### Action item
Starting at the line with "Task: Open wrench" and going on through the line with "Task: Open the editor", reproduce each line in the records below exactly and nothing more.

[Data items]
= = =
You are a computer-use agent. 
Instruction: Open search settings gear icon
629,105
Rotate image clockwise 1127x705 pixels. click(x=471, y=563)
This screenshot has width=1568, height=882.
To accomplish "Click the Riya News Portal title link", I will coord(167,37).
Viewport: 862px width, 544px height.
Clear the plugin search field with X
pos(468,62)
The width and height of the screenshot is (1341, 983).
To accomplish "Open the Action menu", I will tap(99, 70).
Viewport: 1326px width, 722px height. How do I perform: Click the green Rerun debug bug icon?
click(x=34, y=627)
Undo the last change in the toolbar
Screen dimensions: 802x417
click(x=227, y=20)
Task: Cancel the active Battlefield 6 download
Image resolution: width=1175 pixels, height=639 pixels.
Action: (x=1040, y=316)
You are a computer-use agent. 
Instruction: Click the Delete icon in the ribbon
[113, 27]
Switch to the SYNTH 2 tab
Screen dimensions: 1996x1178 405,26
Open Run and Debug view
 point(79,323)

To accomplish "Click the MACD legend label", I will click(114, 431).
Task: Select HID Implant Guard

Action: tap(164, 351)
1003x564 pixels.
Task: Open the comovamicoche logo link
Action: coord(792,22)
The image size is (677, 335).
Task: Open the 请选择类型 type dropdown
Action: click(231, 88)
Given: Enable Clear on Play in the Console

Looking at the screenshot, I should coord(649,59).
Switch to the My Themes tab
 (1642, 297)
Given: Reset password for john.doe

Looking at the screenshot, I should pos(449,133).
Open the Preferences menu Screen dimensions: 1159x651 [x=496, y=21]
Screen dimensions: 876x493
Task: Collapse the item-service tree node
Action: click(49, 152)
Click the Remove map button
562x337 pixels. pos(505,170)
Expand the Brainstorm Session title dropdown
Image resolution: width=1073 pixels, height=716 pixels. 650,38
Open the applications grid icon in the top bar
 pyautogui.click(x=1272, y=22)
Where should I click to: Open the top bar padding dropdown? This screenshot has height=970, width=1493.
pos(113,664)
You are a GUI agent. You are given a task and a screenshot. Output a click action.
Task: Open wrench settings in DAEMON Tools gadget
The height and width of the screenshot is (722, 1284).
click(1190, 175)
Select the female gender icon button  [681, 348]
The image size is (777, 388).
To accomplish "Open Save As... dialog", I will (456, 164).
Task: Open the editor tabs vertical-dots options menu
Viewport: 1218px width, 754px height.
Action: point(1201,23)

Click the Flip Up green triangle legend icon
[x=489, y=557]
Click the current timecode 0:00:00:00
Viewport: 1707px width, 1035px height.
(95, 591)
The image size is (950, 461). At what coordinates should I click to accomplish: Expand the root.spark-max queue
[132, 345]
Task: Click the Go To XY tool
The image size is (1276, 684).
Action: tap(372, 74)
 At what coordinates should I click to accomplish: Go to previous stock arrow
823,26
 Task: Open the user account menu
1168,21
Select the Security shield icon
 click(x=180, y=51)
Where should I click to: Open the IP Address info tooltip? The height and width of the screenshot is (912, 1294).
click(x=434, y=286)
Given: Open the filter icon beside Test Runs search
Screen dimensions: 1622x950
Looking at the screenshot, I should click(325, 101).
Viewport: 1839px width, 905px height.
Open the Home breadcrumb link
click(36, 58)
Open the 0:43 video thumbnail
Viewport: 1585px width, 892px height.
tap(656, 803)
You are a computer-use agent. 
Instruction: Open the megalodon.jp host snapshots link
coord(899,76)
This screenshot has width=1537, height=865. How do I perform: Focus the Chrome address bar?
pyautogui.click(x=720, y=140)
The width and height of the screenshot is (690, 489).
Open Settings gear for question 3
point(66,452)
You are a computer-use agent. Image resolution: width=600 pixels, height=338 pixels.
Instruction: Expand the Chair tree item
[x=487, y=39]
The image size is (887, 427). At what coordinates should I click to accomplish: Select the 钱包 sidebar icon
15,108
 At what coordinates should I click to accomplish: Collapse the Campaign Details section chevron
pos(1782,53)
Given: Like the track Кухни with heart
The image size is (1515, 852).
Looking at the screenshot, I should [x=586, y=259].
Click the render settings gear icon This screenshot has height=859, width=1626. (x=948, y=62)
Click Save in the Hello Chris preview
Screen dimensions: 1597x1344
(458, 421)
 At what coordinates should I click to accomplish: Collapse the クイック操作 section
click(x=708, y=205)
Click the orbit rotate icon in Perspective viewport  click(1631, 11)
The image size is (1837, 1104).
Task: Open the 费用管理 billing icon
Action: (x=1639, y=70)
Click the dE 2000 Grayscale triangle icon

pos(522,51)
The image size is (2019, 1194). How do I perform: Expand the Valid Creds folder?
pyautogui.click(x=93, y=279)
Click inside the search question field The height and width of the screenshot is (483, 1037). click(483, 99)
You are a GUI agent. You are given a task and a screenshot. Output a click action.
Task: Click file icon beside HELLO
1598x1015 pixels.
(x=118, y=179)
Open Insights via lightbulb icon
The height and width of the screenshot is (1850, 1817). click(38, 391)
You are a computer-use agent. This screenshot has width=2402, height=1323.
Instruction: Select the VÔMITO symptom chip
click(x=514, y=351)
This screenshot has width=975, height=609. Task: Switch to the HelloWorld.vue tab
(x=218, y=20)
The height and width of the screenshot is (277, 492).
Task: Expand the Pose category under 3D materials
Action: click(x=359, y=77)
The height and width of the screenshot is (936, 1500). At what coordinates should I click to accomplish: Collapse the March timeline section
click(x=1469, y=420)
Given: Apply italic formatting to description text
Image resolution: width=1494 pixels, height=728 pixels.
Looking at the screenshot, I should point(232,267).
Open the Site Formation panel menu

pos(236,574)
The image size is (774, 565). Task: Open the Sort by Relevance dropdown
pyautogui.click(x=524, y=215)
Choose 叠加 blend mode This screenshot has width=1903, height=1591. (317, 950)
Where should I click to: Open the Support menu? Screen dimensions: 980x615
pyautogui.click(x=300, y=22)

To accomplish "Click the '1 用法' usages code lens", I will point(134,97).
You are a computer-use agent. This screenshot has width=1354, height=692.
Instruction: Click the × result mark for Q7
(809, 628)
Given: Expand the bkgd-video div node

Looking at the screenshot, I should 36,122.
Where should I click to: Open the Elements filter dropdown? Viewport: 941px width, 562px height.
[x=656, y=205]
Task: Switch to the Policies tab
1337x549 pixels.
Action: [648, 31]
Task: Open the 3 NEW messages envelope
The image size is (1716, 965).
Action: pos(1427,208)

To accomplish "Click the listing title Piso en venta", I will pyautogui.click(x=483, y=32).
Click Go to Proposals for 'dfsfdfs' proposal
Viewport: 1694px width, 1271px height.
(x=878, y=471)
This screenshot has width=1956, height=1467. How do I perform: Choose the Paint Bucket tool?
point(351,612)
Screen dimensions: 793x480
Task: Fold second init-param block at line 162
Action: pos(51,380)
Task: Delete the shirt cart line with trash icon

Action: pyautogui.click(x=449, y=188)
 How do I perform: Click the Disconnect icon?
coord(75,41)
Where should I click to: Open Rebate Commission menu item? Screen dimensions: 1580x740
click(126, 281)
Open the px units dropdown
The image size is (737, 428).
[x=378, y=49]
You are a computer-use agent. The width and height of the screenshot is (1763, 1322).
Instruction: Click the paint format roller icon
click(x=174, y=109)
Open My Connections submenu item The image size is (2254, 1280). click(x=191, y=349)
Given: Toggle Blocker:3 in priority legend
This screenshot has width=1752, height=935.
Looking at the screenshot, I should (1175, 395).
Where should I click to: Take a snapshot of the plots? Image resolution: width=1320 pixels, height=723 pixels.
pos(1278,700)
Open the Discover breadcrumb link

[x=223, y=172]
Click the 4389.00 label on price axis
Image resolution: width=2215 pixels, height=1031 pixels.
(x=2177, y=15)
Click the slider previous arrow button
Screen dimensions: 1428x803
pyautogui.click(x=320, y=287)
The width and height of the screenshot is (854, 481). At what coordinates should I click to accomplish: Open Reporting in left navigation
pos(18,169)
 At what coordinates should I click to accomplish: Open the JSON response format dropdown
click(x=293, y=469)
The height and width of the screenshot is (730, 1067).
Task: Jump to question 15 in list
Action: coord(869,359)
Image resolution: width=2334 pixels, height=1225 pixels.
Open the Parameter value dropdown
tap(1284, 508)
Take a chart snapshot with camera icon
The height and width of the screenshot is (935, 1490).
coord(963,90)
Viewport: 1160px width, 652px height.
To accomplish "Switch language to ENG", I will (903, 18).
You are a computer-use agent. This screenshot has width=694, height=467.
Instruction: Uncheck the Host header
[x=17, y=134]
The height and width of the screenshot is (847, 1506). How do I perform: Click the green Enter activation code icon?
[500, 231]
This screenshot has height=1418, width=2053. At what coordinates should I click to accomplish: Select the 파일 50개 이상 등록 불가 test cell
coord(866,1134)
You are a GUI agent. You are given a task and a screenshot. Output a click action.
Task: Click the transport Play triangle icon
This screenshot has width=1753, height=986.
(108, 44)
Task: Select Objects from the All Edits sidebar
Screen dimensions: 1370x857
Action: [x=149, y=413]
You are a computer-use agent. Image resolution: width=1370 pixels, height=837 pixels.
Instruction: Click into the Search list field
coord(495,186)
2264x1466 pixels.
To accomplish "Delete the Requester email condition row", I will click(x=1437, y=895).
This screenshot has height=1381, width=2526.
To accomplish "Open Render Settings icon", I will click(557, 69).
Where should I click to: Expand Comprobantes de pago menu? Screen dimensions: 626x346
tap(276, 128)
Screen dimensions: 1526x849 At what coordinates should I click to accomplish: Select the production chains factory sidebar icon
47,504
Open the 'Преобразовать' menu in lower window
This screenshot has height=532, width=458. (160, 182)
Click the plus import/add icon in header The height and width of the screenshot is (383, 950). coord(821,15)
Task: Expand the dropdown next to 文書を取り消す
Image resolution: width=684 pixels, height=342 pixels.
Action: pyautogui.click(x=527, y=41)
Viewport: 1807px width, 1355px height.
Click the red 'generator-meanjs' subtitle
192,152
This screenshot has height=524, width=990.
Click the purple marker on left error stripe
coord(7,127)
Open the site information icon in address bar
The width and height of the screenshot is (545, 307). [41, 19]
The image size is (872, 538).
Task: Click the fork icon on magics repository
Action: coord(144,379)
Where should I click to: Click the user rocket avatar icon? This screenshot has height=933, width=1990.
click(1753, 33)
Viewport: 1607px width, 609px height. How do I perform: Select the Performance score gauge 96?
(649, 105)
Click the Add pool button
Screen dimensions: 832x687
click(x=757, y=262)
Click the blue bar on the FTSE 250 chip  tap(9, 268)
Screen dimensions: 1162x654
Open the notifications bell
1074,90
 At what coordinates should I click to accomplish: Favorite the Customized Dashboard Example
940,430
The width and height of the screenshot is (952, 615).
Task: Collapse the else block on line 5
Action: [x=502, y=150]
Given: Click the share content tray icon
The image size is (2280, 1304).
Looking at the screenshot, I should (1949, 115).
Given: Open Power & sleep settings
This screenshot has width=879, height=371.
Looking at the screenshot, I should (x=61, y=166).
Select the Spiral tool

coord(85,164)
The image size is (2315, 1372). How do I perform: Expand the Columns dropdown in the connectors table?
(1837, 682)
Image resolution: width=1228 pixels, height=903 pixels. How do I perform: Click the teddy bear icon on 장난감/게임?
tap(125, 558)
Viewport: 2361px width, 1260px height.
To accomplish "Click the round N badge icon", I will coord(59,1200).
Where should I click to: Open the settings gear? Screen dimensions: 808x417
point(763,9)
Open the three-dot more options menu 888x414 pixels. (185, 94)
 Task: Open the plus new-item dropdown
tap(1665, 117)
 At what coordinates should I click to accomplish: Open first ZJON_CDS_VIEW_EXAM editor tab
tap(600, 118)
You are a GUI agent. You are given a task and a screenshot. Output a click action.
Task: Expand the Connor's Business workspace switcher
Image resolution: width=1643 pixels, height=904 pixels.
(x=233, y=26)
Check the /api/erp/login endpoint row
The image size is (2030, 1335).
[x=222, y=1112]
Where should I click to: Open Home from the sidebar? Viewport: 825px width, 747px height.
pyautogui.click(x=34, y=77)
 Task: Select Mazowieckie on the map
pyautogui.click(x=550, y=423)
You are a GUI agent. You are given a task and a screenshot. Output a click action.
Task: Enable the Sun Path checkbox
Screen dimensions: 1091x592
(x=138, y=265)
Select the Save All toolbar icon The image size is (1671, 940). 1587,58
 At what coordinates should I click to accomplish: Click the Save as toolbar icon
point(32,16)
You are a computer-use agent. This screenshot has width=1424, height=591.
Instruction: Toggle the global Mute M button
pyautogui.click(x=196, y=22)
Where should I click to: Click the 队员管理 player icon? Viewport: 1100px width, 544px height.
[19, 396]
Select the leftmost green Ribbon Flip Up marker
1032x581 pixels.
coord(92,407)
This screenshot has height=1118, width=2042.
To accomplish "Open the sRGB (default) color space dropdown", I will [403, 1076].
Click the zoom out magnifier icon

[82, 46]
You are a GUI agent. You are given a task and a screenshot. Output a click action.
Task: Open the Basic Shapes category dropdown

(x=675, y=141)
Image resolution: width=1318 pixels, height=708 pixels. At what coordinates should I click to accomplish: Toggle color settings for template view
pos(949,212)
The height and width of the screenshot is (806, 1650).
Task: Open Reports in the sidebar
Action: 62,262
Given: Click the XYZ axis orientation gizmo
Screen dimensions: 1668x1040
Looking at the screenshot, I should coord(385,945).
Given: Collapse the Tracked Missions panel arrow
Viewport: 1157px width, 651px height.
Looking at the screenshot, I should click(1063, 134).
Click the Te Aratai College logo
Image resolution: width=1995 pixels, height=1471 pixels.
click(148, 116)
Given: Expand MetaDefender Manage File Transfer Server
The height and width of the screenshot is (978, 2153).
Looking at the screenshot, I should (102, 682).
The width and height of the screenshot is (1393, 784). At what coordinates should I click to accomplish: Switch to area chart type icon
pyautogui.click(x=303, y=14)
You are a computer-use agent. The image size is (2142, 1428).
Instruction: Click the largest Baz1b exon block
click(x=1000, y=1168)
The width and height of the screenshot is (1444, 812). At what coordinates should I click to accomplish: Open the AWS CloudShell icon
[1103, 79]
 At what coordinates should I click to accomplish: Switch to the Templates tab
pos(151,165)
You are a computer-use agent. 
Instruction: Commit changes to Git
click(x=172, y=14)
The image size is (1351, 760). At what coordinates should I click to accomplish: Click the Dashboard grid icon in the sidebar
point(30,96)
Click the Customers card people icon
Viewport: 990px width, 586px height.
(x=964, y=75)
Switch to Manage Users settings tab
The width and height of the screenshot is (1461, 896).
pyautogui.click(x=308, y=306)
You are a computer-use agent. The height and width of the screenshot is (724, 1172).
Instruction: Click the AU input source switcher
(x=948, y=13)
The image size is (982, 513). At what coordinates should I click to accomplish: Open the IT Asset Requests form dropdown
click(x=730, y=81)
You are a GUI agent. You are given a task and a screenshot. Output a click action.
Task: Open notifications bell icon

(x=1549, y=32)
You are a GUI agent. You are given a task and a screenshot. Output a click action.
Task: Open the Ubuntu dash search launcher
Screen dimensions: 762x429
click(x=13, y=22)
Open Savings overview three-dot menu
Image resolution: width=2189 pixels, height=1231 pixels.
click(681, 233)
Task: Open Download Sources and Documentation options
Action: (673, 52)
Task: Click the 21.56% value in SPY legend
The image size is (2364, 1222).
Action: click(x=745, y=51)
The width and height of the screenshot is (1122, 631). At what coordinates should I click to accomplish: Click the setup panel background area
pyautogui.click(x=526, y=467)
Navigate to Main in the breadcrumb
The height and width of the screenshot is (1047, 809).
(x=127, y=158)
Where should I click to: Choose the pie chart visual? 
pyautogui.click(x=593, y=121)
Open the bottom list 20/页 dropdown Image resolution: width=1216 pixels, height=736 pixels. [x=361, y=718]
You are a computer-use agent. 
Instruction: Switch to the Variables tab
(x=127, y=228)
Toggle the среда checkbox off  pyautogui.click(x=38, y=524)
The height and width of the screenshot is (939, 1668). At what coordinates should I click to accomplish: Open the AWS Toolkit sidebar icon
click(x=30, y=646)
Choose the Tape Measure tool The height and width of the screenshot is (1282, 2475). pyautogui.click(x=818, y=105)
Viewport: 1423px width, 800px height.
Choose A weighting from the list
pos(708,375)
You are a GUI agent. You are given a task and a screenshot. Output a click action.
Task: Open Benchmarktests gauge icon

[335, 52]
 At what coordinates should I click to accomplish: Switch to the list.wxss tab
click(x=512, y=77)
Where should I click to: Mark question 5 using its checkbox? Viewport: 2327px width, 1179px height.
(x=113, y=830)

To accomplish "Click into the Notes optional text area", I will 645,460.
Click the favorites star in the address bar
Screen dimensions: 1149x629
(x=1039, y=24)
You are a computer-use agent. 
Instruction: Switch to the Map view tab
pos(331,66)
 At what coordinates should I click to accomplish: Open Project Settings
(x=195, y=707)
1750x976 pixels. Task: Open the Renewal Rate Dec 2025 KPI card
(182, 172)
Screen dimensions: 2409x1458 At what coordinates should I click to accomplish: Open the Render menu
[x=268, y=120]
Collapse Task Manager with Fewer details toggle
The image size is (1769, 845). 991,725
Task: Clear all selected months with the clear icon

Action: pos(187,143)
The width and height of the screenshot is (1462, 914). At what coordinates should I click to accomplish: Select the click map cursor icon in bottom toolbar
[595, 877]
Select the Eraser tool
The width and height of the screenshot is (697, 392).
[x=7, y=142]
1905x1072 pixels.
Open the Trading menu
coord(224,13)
= = =
### Answer section
Task: Open wrench settings in DAEMON Tools gadget
The height and width of the screenshot is (722, 1284).
click(1190, 175)
Select the female gender icon button  [681, 348]
The image size is (777, 388).
To accomplish "Open Save As... dialog", I will (456, 164).
Task: Open the editor tabs vertical-dots options menu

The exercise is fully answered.